At 29 janeiro, 2007 14:39, Anonymous Anónimo said...

Ao passar em casa para levar uns documentos vim ao PC, juro que me lembrei de aqui vir, pensei: deixa-me ver se este gajo já deu sinal de vida? - ai, se a minha mãe soubesse que assim o tratava mesmo em pensamento, não me livrava de levar uns estalos pela má educação.

Voltou e em força meu caro, que texto, gostei de voltar a ler os seus escritos, vamos ao café, marque o dia.

 
At 29 janeiro, 2007 17:10, Blogger Maria said...

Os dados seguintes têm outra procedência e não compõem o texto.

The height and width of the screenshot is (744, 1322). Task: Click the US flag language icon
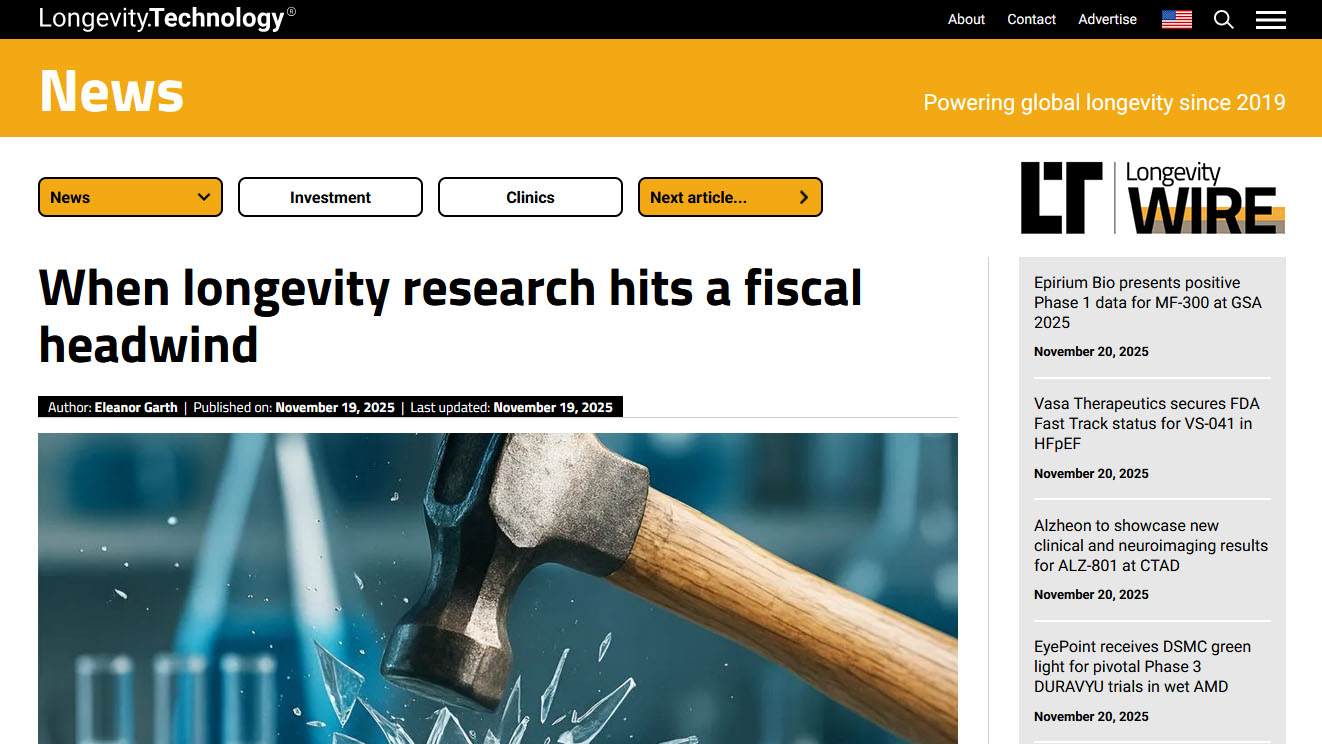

Ah, como eu te percebo, Besnico.
Os amores de juventude nunca se esquecem...
Voltaste em grande, com uma estória linda.
Não fiques tanto tempo sem aparecer...
Beijo

 
At 30 janeiro, 2007 08:53, Blogger susana said...

Andaste mais tempo ausente que eu..seu preguiçoso!
Quantas pessoas não amamamos, gostamos, ou será que apenas desejamos em segredo..., lembro-me de ficar feliz, só de o ver passar!Algumas chegamos lá, outras ficamos só pela observação!Não podemos ter tudo na vida!
Deves ter gostado da musica que tenho no blog...jazz, Diana Krall.
Já que gostas tanto, vou-te indicar um sítio no Porto
onde o podes ouvir, ServArtes, perto do cruzamento da constituição com Serpa Pinto. O ambiente é geralmente para pessoas com mais de 30, (tem poucos putos)!Se chegares cedo tens onde sentar e ainda podes ver exposiões de arte.
Se a tua patroa nao estiver disposta e um dia quiseres lá ir, diz!
beijinhos da tua amiga miss

 
At 30 janeiro, 2007 12:05, Blogger Besnico di Roma said...

Olá miss!
Registei o convite. Estou a poucos meses de me reformar, nessa altura terei disponibilidade para visitar todos os amigos “virtuais” e claro está, vamos ao Jazz contigo como “cicerone” dessa maravilhosa cidade invicta?!... ou será “imbicta”?!... eheheh
Beijitos miúda, fica bem.

 
At 30 janeiro, 2007 12:08, Blogger Besnico di Roma said...

Maria, tiveste saudadinhas minhas foi?...
Que gira… beijitos.

 
At 30 janeiro, 2007 12:13, Blogger Besnico di Roma said...

Juda, amigão.
Não sejas tão formal, desta vez vamos ao café, prometo.
Vou enviar-te um e-mail a combinar, já que não usas o TM e eu não sei o teu.
Um abraço.

 
At 30 janeiro, 2007 13:51, Blogger Maria Carvalhosa said...

Olá meu amigo Besnico,

Já tinha saudades das tuas palavras.

Tens aqui um belo texto e "macacos me mordam" se não é autobiográfico ;).

Grande abraço e um beijinho.

 
At 30 janeiro, 2007 17:04, Blogger Papoila said...

Muito bonito este texto e até que enfim que escreves meu patife! Há quanto tempo não lia nada teu. O pormrnor do pão com manteiga na mão e a fralda da camisa de fora delicioso.
Tantos que ficam só no olhar mas marcam!
Beijo

 
At 31 janeiro, 2007 00:37, Blogger Flôr said...

Que bom Besnico....voltaste em força!!!
Gostei muito da tua estória.
Todos nós, (acho eu) temos uma recordação de um amor em segredo....
Beijinho.

 
At 31 janeiro, 2007 09:44, Blogger jorge esteves said...

Uma história adequada a um regresso. Quase me pareceu estar na plateia do Trindade a ver uma fita do Tennessee Williams...
Gostei especialmente daquele final em tons de sépia, com o som de um saxo lânguido, em fundo, saído da aparelhagem do carro que se afasta...
'Tá bem!'Tou a inventar...
Mas gostei!
Um abraço.

p.s. - enganaste-te: não é! a mula nunca aceitaria passar de cavalo para burro. Confuso, não?...

 
At 31 janeiro, 2007 11:59, Blogger Besnico di Roma said...

Meu caro “TINTA PERMANENTE” na verdade enganei-me. Mas já me ri hoje à custa do teu comentário.
Apresenta por mim as minhas desculpas à mula.
Só gostava de ver a cara de quem ler estes comentários e não perceber de que estamos a falar.
Mas eu sou bonzinho, gravatem no blog TINTA PERMANENTE, vejam os comentários e logo vão perceber.